Support Salmon

Support Salmon is a website dedicated to the support of Salmon. Groups like CCA support Salmon and help make sure we'll have Salmon runs for the years to come.



The following is an example of the type of help that is needed to help Salmon and support Salmon:

The Adopt-A-Salmon fundraiser gives KHSU-FM 90.5 radio station donors a chance to name a coho salmon and follow its whereabouts as it swims up Freshwater Creek to spawn and die.

Meet Lester, the first salmon adopted in the KHSU radio Adopt-A-Salmon fundraiser.

"People have to name their fish," Pam Long, who works as development director of KHSU, said.

Lester's adopter is from the other city by the bay.
"Some random, new member, from San Francisco," Pam Long said, is first to adopt a salmon during the KHSU fundraiser.

Lester and his cohorts have their roots in the Freshwater Creek area of Humboldt County.

The Humboldt Fish Action Council, a nonprofit organization, is in its fourth year of conducting an Adopt-A-Salmon fundraiser, said Doug Kelly, director of the Fish Action Council.

This spring is the first time KHSU offers its donors a chance to participate in Adopt-A-Salmon.

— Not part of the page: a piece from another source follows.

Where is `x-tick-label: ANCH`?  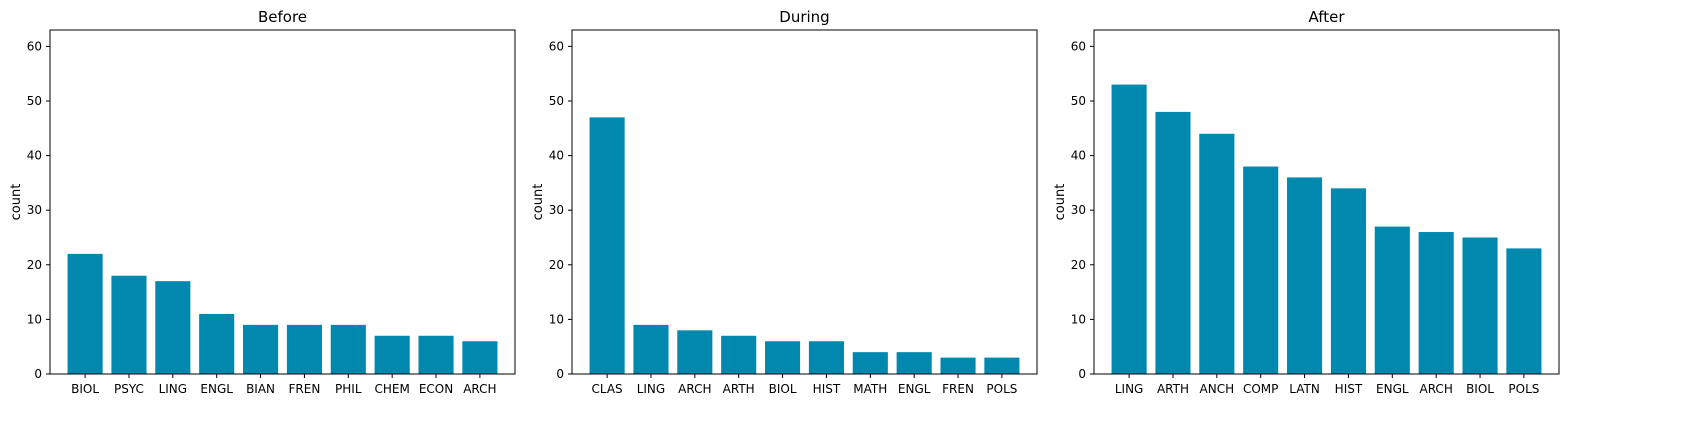
x-tick-label: ANCH is located at coordinates (1218, 389).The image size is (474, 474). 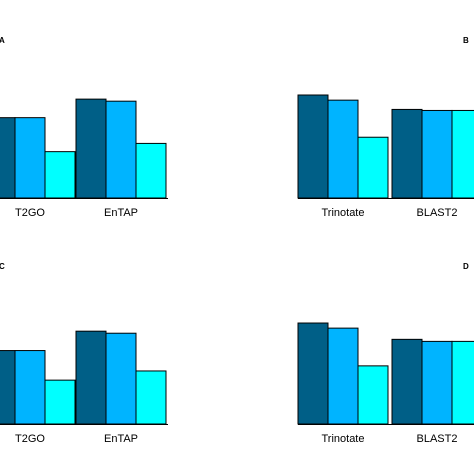 What do you see at coordinates (2, 266) in the screenshot?
I see `panel-letter: C` at bounding box center [2, 266].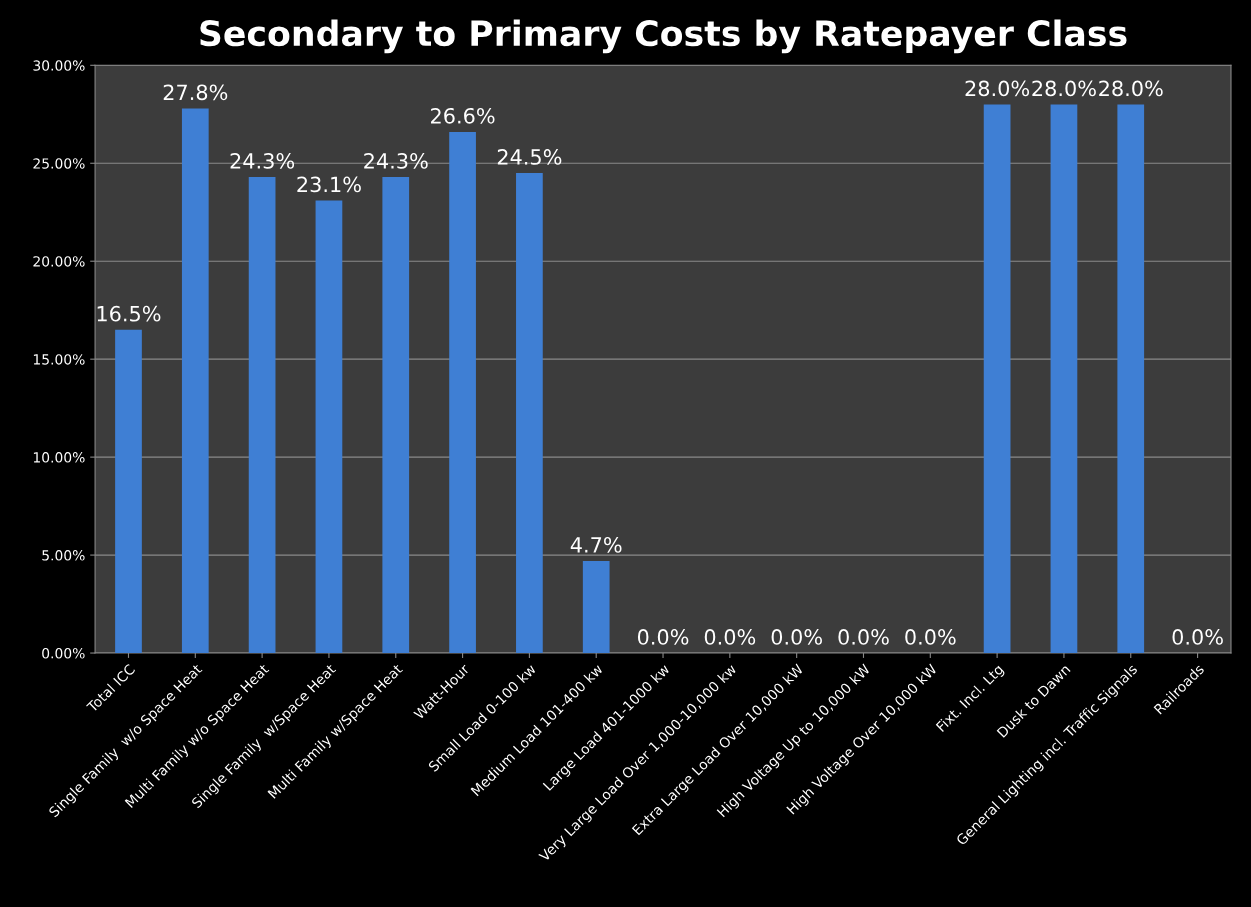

The Fish Action Council worked to restore Freshwater Creek's salmon population, achieving success in the early 1990s, Kelly said. Kelly now works to remove pipes from creeks, along with other environmental restoration tasks.

KHSU's alliance with Adopt-A-Salmon gives funding to the Fish Action Council . For KHSU, Adopt-A-Salmon is something different to give to KHSU supporters who donate $120.00.
Donate to KHSU during their spring fundraising drive from April 5-12, and you get to adopt a salmon courtesy of the Fish Action Council.

Money from fundraising and on-going membership renewals accounts for about 28-30 percent of KHSU's income, Long said.

More than 90 percent of a $120 Adopt-A-Salmon donation goes to KHSU, the station with a slogan that says, "Diverse Public Radio." Morning Addition and All Things Considered are two programs that reach KHSU listeners.

The approximately 5/8 inch tags used to track the salmon are placed under the salmon's scales by the dorsal fin, Kelly said. The tagging and monitoring of the salmon is conducted by the Department of Fish and Game.